■ Entries provided:
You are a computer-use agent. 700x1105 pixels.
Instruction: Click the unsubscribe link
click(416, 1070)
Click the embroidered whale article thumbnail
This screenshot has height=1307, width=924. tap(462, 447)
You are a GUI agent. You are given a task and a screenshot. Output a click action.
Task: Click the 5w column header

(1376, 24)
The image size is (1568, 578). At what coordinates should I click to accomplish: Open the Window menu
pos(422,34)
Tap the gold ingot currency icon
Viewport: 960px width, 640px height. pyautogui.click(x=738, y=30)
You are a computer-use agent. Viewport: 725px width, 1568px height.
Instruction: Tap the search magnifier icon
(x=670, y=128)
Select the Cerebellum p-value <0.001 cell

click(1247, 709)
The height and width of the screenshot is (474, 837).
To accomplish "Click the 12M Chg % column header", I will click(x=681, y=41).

■ Work instructions:
Filter the records down to the lines that contain the string "agent", and copy those lines.

■ Result for this task:
You are a computer-use agent. 700x1105 pixels.
You are a GUI agent. You are given a task and a screenshot. Output a click action.
You are a computer-use agent. Viewport: 725px width, 1568px height.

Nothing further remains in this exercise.